Member of the Washington House of Representatives from the 35th district
- In office January 14, 2013 – January 9, 2023
- Preceded by: Fred Finn
- Succeeded by: Travis Couture

Personal details
- Born: Drew Christian MacEwen June 12, 1973 (age 53) Minnesota, U.S.
- Party: Republican
- Education: Excelsior College (BS)
- Website: Party website Campaign website

= Drew MacEwen =

American politician (born 1973)

Drew Christian MacEwen (born June 12, 1973) is an American politician of the Republican Party. He is a member of the Washington State Senate, representing the 35th district, which covers the entirety of Mason County and parts of Kitsap and Thurston counties.

==Career==
MacEwen is a real estate investor and developer, and a financial advisor. He formerly was in the Navy. He is president of Falcon Financial Inc., managing partner of Mountain Lakes Capital Management, and a partner in two restaurants.

In 2012, MacEwen was elected to the state House, defeating Lynda Ring Erickson of the Democratic Party by a margin of 51.84% (32,975 votes) to 48.16% (30,638 votes). He took office in 2013. In 2014, he defeated Tammey Newton of the Democratic Party by a margin of 59.21% (27,408) to 40.79% (18,885). In 2016, he defeated Craig Patti of the Independent Democratic Party by a margin of 54.21% (35,384) to 45.79% (29,888). In 2018, he defeated Democratic candidate David Daggett by 33,320	votes (51.22%) to 31,738 votes (48.78%). In 2020, he defeated Democratic candidate Darcy Huffman by 47,618 votes (56.42%) to 36,668 votes (43.44%).

In 2015, MacEwen sponsored legislation (House Bill 1838) to allow bear-baiting of black bears as a hunting practice under some circumstances. The Humane Society opposed the legislation.

In 2015, MacEwen introduced legislation that would create a lower minimum wage for workers under 18 years of age and would allow employers to count benefits, such as healthcare, toward the minimum wage.
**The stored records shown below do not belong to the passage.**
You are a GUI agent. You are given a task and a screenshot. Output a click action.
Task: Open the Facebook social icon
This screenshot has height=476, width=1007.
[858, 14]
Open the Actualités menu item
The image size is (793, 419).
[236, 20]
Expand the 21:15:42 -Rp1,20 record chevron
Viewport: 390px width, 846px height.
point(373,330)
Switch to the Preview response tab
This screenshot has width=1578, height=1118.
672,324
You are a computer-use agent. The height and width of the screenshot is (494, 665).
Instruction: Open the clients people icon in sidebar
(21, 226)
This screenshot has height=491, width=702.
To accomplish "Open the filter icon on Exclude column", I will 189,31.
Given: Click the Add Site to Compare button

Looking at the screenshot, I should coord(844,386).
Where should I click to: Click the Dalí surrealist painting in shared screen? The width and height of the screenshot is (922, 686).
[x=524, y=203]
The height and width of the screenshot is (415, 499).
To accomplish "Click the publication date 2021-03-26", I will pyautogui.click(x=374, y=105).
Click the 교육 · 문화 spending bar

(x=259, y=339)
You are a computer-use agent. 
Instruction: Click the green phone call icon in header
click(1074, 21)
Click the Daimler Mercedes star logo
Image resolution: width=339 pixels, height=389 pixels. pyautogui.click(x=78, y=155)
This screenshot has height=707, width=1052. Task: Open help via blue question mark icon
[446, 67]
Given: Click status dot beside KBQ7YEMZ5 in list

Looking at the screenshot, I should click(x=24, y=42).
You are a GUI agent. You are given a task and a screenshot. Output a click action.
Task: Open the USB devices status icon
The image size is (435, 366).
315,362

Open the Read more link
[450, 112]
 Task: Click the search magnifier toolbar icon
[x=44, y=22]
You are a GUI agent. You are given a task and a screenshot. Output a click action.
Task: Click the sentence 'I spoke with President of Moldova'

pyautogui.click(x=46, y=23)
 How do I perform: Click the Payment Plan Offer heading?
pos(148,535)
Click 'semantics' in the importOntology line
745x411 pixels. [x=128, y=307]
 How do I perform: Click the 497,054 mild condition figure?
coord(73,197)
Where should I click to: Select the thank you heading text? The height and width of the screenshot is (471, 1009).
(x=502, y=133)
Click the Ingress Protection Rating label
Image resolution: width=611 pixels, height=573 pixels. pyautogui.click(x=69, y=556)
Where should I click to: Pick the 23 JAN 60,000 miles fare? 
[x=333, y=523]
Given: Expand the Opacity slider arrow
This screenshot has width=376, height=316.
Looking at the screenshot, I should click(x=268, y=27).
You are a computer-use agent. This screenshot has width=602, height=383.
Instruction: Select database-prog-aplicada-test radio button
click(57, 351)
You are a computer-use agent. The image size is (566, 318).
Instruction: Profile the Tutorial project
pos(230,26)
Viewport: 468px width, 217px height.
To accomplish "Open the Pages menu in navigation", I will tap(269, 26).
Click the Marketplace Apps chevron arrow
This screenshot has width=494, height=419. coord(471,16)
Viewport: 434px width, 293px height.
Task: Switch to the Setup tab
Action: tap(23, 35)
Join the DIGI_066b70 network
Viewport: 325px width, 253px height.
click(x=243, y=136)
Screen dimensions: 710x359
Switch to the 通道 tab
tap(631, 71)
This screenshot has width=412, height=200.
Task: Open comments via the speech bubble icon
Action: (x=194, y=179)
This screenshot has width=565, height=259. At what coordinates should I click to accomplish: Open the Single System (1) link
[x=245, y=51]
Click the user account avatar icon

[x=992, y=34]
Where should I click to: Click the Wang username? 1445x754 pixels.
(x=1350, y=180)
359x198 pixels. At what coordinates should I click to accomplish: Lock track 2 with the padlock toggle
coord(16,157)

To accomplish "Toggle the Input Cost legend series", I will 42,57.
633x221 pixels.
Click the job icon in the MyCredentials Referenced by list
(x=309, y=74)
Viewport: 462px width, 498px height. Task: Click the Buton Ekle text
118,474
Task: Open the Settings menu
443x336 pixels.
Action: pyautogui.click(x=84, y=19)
During the 2016 presidential election between Hillary Rodham Clinton and Donald Trump, MacEwen declined to say who he would vote for.

In 2018, MacEwen and two other Republican state legislators (Doug Ericksen and Brandon Vick) traveled to Cambodia to observe the undemocratic elections in the country, which were not free and fair. The election was held under Hun Sen's authoritarian regime, which has repressed the opposition as well as independent media. The visit raised concerns about whether the three lawmakers were being used to give a veneer of credibility to the sham elections, which were not observed by internationally recognized election monitors. Governor Jay Inslee wrote a letter to the legislators to express concern about the visit. After MacEwen and Vick met with the U.S. ambassador to Cambodia, both cut the trip short and returned to Washington.

After the Cypress Island Atlantic salmon pen break, MacEwen co-sponsored legislation to ban the net-pen farming of Atlantic salmon in Washington, due to the risk that the escapes of the non-native species from salmon farms would cause environmental harm. The legislation had bipartisan support, and Governor Inslee, a Democrat, signed the legislation in 2018.

During the 2020 session, MacEwen was the Republicans' deputy floor leader. In May 2020, during the COVID-19 pandemic in Washington, MacEwen was one of four Republican state legislators who sued Inslee in federal court, contending that "the emergency has been contained" and that Inslee lacked the power to issue restrictions to slow the spread of the virus. The court rejected the challenge.

MacEwen reportedly considered a bid for Governor of Washington in 2020.
In the Washington State Senate in 2022 he defeated Democrat Julianne Gale to replace retiring Democrat Tim Sheldon. In December 2023, MacEwen announced that he was running for U.S. house He was defeated by Democratic state Senator Emily Randall in the general election, receiving 43% of the vote. Despite his loss, MacEwen was the best-performing Republican candidate in Washington's 6th congressional district since 1980.